If someone is suspected of having alcohol poisoning — even if the classic signs and symptoms are not present— seek immediate medical care. In an emergency, follow these suggestions:

  • If the person is unconscious, breathing less than eight times a minute or has repeated, uncontrolled vomiting, call 911 or your local emergency number immediately. Keep in mind that even when someone is unconscious or has stopped drinking, alcohol continues to be released into the bloodstream and the level of alcohol in the body continues to rise. Never assume that a person will "sleep off" alcohol poisoning.
  • If the person is conscious, call (800) 222-1222, and you'll automatically be routed to your local poison control center. The staff at the poison control center or emergency call center can instruct you as to whether you should take the person directly to a hospital. All calls to poison control centers are confidential.
  • Be prepared to provide information. If known, be sure to tell hospital or emergency personnel the kind and amount of alcohol the person ingested, and when.
  • Don't leave an unconscious person alone.
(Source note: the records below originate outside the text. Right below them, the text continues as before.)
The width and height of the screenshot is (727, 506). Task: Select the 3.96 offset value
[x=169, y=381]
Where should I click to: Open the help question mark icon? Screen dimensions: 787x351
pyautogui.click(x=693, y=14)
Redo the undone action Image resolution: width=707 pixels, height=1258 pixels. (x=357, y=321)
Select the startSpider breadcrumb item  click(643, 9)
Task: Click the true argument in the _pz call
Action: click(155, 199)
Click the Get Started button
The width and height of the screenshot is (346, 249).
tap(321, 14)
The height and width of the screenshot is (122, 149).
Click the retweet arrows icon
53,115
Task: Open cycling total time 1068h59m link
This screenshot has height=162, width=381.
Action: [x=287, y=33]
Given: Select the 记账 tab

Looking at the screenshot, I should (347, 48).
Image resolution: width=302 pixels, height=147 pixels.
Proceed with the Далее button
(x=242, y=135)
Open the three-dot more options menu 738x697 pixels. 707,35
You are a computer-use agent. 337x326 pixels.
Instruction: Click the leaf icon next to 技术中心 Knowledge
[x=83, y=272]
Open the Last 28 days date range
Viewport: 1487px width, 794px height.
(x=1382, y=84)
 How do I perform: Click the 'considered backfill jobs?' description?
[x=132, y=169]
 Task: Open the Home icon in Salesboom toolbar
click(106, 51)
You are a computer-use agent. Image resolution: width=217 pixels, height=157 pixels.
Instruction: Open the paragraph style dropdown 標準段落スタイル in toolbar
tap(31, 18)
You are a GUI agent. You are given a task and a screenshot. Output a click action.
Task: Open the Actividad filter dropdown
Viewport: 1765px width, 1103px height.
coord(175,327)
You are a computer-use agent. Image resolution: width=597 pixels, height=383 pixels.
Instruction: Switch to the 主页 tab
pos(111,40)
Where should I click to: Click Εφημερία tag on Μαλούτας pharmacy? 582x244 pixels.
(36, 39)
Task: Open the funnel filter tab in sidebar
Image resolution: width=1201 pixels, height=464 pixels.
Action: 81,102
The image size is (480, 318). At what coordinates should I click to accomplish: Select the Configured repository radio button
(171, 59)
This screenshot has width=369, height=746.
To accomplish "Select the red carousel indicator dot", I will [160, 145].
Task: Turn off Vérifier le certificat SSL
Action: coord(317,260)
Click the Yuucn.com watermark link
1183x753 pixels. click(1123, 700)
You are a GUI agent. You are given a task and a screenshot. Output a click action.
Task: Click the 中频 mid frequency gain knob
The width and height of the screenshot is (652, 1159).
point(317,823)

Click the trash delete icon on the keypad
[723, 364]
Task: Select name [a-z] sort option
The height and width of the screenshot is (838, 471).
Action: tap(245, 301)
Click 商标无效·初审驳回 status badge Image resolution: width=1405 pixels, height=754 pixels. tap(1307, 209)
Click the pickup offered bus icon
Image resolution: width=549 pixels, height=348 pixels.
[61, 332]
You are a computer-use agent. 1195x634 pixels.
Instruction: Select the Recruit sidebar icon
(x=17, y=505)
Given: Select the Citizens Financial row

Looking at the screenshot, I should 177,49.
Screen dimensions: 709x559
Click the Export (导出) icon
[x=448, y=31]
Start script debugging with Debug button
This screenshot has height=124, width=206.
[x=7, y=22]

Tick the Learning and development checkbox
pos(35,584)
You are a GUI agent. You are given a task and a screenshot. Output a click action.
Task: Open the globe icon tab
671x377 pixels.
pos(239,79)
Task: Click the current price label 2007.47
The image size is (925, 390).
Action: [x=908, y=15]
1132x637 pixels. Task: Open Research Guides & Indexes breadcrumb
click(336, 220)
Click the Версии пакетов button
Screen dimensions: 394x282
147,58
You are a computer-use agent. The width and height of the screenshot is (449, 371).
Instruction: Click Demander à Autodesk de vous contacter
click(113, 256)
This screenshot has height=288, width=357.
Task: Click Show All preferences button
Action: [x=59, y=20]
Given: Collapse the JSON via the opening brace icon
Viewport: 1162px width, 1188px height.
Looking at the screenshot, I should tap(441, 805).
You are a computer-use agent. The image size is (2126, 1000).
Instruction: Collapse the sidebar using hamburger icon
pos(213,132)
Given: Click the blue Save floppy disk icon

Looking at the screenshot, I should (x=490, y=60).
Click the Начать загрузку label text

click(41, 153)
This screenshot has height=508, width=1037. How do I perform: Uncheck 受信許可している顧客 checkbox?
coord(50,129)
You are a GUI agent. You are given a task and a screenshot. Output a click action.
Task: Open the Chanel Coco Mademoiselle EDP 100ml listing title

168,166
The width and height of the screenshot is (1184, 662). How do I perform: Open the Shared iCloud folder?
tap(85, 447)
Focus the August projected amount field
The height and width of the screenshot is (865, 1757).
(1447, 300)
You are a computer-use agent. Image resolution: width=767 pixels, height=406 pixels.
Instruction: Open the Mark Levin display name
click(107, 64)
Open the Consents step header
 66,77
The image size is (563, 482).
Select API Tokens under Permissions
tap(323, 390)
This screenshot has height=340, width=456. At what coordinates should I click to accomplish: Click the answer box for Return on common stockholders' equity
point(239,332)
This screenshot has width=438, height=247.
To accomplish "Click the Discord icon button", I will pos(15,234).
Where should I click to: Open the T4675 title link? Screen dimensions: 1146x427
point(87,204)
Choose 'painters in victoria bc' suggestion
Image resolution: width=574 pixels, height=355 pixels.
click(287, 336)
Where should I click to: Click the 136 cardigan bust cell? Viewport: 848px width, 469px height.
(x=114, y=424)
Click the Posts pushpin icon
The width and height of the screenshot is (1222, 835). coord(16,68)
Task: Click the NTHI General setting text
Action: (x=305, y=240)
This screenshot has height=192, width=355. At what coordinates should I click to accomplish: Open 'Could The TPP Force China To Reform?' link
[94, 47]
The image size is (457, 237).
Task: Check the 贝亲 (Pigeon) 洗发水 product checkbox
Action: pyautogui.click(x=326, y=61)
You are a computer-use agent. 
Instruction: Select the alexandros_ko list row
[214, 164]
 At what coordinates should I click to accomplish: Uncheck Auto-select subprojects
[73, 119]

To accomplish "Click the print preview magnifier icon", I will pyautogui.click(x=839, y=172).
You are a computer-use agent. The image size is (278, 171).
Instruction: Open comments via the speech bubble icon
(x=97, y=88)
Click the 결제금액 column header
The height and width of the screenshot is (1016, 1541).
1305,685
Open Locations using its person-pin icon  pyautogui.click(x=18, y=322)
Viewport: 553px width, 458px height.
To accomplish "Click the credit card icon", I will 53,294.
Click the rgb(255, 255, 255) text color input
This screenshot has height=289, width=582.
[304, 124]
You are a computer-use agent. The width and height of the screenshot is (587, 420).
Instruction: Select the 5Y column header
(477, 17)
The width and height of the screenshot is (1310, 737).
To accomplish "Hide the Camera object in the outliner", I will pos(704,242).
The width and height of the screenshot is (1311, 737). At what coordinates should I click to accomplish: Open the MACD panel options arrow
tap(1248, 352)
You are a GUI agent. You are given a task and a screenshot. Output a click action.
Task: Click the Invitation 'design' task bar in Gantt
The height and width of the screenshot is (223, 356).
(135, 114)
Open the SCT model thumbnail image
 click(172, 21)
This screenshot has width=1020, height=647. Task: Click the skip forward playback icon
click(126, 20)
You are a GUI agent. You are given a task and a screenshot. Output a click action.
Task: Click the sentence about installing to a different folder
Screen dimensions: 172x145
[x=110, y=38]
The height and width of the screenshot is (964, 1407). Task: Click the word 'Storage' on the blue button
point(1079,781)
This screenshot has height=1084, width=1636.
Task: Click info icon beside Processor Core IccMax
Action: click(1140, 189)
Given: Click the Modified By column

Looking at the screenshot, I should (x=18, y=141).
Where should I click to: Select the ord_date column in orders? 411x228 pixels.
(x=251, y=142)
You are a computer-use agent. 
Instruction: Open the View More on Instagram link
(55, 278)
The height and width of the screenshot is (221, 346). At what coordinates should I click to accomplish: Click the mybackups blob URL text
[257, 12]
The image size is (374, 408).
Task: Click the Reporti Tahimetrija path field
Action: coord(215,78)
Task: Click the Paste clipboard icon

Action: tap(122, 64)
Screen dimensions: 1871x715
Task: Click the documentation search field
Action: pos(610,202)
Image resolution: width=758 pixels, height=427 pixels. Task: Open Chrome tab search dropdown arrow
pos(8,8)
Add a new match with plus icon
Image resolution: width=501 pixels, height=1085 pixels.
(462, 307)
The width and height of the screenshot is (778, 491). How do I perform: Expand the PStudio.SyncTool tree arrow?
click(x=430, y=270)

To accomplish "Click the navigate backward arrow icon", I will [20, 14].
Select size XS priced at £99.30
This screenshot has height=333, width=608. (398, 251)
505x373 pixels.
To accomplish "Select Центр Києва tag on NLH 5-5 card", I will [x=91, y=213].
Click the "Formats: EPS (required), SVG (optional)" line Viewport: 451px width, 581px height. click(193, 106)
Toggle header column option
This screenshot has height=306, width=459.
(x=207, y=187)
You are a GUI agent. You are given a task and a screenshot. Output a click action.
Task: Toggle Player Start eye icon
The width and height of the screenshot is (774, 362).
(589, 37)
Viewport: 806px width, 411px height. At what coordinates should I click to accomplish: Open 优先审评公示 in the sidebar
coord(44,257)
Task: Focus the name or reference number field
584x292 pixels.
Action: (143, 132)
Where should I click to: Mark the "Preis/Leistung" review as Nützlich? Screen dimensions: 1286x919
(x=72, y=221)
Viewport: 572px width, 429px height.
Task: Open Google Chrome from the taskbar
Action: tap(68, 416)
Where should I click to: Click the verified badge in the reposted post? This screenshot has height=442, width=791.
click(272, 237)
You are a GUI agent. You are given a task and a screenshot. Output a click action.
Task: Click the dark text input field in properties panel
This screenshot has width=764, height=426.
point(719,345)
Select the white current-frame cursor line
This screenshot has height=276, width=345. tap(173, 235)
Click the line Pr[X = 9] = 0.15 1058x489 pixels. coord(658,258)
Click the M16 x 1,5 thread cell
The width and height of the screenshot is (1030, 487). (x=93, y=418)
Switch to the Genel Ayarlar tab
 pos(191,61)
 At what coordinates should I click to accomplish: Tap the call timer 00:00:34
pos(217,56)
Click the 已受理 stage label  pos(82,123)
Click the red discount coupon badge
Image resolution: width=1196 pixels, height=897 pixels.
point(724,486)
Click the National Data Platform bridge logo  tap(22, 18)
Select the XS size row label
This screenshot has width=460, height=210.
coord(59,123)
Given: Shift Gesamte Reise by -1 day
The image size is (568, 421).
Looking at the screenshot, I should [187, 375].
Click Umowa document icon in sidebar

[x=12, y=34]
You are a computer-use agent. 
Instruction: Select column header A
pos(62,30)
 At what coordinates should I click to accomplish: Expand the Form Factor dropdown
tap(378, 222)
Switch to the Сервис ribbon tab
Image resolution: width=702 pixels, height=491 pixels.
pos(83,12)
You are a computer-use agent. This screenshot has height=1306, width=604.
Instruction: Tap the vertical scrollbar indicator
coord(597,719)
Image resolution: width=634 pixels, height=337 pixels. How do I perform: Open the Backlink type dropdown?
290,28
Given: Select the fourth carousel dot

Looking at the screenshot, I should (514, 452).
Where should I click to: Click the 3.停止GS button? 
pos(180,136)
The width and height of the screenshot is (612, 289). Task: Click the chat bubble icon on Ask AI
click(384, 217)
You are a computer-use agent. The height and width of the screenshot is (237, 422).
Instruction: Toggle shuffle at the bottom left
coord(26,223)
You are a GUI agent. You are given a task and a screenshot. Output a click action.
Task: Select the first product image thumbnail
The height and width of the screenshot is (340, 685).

While waiting for help, don't try to make the person vomit. People who have alcohol poisoning have an impaired gag reflex and may choke on their own vomit or accidentally inhale (aspirate) vomit into their lungs, which could cause a fatal lung injury.
  • Taken from May 2010

You Make The Call

LB 439 provides immunity from an MIP charge to intoxicated minors who request medical assistance for themselves or someone else due to excessive consumption of alcohol, as long as they remain on the scene and cooperate fully with police and medical officials.